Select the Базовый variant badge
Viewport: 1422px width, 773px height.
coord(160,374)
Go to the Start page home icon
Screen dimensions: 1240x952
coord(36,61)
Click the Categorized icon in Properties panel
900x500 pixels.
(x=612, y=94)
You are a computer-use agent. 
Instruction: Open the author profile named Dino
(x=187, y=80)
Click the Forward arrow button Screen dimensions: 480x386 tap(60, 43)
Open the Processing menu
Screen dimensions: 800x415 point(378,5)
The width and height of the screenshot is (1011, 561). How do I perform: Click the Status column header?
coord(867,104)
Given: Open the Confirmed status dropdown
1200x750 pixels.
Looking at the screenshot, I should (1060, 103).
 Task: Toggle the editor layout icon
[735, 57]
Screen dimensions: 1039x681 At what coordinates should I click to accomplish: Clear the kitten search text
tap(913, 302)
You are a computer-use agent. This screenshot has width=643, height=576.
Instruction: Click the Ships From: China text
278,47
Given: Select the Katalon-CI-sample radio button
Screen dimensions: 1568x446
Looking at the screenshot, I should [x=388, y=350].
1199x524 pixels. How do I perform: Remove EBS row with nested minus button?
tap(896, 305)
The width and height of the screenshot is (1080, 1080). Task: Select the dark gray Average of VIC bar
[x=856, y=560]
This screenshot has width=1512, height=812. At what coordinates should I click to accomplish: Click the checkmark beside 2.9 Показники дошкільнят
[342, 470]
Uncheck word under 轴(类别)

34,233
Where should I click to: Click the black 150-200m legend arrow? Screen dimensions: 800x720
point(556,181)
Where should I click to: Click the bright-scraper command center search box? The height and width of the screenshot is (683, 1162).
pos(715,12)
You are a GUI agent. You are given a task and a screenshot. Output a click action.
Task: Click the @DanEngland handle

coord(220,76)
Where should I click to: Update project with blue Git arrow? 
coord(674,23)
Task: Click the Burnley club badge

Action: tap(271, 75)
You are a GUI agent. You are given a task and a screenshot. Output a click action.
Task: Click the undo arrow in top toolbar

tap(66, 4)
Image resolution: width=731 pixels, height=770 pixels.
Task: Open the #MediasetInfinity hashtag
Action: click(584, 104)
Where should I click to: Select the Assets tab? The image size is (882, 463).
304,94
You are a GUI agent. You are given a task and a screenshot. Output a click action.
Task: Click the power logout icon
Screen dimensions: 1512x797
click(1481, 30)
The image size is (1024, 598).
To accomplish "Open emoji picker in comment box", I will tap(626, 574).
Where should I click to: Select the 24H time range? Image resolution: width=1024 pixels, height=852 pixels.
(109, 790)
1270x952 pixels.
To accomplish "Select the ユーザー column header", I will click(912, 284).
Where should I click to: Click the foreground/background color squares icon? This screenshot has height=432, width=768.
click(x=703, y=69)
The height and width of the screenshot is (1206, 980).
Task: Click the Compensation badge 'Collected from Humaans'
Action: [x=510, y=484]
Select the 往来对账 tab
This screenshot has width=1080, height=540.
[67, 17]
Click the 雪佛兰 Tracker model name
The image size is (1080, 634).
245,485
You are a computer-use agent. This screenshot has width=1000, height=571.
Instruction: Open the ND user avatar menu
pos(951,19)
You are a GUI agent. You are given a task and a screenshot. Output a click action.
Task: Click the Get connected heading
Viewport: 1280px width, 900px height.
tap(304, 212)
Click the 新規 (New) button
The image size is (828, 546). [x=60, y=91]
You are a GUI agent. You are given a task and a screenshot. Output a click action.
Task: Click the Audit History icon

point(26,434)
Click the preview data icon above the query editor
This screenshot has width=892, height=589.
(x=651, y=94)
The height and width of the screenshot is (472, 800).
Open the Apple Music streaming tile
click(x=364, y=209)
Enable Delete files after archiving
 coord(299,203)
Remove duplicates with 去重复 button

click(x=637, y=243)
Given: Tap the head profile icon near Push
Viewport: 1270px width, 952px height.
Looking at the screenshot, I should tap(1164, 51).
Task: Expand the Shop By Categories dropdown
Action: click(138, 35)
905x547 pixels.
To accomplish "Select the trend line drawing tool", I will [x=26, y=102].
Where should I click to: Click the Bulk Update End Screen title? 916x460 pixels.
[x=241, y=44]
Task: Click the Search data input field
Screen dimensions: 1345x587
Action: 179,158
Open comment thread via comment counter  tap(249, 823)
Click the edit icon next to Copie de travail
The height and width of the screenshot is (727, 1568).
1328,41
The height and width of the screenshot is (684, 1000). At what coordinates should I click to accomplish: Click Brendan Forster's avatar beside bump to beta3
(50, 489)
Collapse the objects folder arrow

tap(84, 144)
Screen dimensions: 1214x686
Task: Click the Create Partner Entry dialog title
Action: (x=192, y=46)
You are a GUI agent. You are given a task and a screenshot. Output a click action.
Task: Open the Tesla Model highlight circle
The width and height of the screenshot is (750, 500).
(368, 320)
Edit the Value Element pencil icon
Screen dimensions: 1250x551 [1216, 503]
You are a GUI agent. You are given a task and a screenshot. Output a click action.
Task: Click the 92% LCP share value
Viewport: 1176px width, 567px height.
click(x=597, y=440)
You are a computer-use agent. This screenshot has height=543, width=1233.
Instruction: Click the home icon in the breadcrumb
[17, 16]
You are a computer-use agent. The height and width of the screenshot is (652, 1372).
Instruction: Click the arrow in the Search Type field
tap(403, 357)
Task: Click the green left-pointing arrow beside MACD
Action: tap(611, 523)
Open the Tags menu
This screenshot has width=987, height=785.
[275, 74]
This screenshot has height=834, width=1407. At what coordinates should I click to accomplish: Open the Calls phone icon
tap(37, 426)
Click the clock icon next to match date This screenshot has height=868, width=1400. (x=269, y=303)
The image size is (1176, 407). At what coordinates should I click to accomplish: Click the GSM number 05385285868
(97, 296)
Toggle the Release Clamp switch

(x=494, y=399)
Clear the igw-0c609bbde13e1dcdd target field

▬▬▬▬▬▬

-- Your assignment --
Write out the whole listing once more, exactly as it reads.

-- Solution for this problem --
Select the Базовый variant badge
Viewport: 1422px width, 773px height.
coord(160,374)
Go to the Start page home icon
Screen dimensions: 1240x952
coord(36,61)
Click the Categorized icon in Properties panel
900x500 pixels.
(x=612, y=94)
You are a computer-use agent. 
Instruction: Open the author profile named Dino
(x=187, y=80)
Click the Forward arrow button Screen dimensions: 480x386 tap(60, 43)
Open the Processing menu
Screen dimensions: 800x415 point(378,5)
The width and height of the screenshot is (1011, 561). How do I perform: Click the Status column header?
coord(867,104)
Given: Open the Confirmed status dropdown
1200x750 pixels.
Looking at the screenshot, I should (1060, 103).
 Task: Toggle the editor layout icon
[735, 57]
Screen dimensions: 1039x681 At what coordinates should I click to accomplish: Clear the kitten search text
tap(913, 302)
You are a computer-use agent. This screenshot has width=643, height=576.
Instruction: Click the Ships From: China text
278,47
Given: Select the Katalon-CI-sample radio button
Screen dimensions: 1568x446
Looking at the screenshot, I should [x=388, y=350].
1199x524 pixels. How do I perform: Remove EBS row with nested minus button?
tap(896, 305)
The width and height of the screenshot is (1080, 1080). Task: Select the dark gray Average of VIC bar
[x=856, y=560]
This screenshot has width=1512, height=812. At what coordinates should I click to accomplish: Click the checkmark beside 2.9 Показники дошкільнят
[342, 470]
Uncheck word under 轴(类别)

34,233
Where should I click to: Click the black 150-200m legend arrow? Screen dimensions: 800x720
point(556,181)
Where should I click to: Click the bright-scraper command center search box? The height and width of the screenshot is (683, 1162).
pos(715,12)
You are a GUI agent. You are given a task and a screenshot. Output a click action.
Task: Click the @DanEngland handle

coord(220,76)
Where should I click to: Update project with blue Git arrow? 
coord(674,23)
Task: Click the Burnley club badge

Action: tap(271, 75)
You are a GUI agent. You are given a task and a screenshot. Output a click action.
Task: Click the undo arrow in top toolbar

tap(66, 4)
Image resolution: width=731 pixels, height=770 pixels.
Task: Open the #MediasetInfinity hashtag
Action: click(584, 104)
Where should I click to: Select the Assets tab? The image size is (882, 463).
304,94
You are a GUI agent. You are given a task and a screenshot. Output a click action.
Task: Click the power logout icon
Screen dimensions: 1512x797
click(1481, 30)
The image size is (1024, 598).
To accomplish "Open emoji picker in comment box", I will tap(626, 574).
Where should I click to: Select the 24H time range? Image resolution: width=1024 pixels, height=852 pixels.
(109, 790)
1270x952 pixels.
To accomplish "Select the ユーザー column header", I will click(912, 284).
Where should I click to: Click the foreground/background color squares icon? This screenshot has height=432, width=768.
click(x=703, y=69)
The height and width of the screenshot is (1206, 980).
Task: Click the Compensation badge 'Collected from Humaans'
Action: [x=510, y=484]
Select the 往来对账 tab
This screenshot has width=1080, height=540.
[67, 17]
Click the 雪佛兰 Tracker model name
The image size is (1080, 634).
245,485
You are a computer-use agent. This screenshot has width=1000, height=571.
Instruction: Open the ND user avatar menu
pos(951,19)
You are a GUI agent. You are given a task and a screenshot. Output a click action.
Task: Click the Get connected heading
Viewport: 1280px width, 900px height.
tap(304, 212)
Click the 新規 (New) button
The image size is (828, 546). [x=60, y=91]
You are a GUI agent. You are given a task and a screenshot. Output a click action.
Task: Click the Audit History icon

point(26,434)
Click the preview data icon above the query editor
This screenshot has width=892, height=589.
(x=651, y=94)
The height and width of the screenshot is (472, 800).
Open the Apple Music streaming tile
click(x=364, y=209)
Enable Delete files after archiving
 coord(299,203)
Remove duplicates with 去重复 button

click(x=637, y=243)
Given: Tap the head profile icon near Push
Viewport: 1270px width, 952px height.
Looking at the screenshot, I should tap(1164, 51).
Task: Expand the Shop By Categories dropdown
Action: click(138, 35)
905x547 pixels.
To accomplish "Select the trend line drawing tool", I will [x=26, y=102].
Where should I click to: Click the Bulk Update End Screen title? 916x460 pixels.
[x=241, y=44]
Task: Click the Search data input field
Screen dimensions: 1345x587
Action: 179,158
Open comment thread via comment counter  tap(249, 823)
Click the edit icon next to Copie de travail
The height and width of the screenshot is (727, 1568).
1328,41
The height and width of the screenshot is (684, 1000). At what coordinates should I click to accomplish: Click Brendan Forster's avatar beside bump to beta3
(50, 489)
Collapse the objects folder arrow

tap(84, 144)
Screen dimensions: 1214x686
Task: Click the Create Partner Entry dialog title
Action: (x=192, y=46)
You are a GUI agent. You are given a task and a screenshot. Output a click action.
Task: Open the Tesla Model highlight circle
The width and height of the screenshot is (750, 500).
(368, 320)
Edit the Value Element pencil icon
Screen dimensions: 1250x551 [1216, 503]
You are a GUI agent. You are given a task and a screenshot. Output a click action.
Task: Click the 92% LCP share value
Viewport: 1176px width, 567px height.
click(x=597, y=440)
You are a computer-use agent. This screenshot has height=543, width=1233.
Instruction: Click the home icon in the breadcrumb
[17, 16]
You are a computer-use agent. The height and width of the screenshot is (652, 1372).
Instruction: Click the arrow in the Search Type field
tap(403, 357)
Task: Click the green left-pointing arrow beside MACD
Action: tap(611, 523)
Open the Tags menu
This screenshot has width=987, height=785.
[275, 74]
This screenshot has height=834, width=1407. At what coordinates should I click to accomplish: Open the Calls phone icon
tap(37, 426)
Click the clock icon next to match date This screenshot has height=868, width=1400. (x=269, y=303)
The image size is (1176, 407). At what coordinates should I click to accomplish: Click the GSM number 05385285868
(97, 296)
Toggle the Release Clamp switch

(x=494, y=399)
Clear the igw-0c609bbde13e1dcdd target field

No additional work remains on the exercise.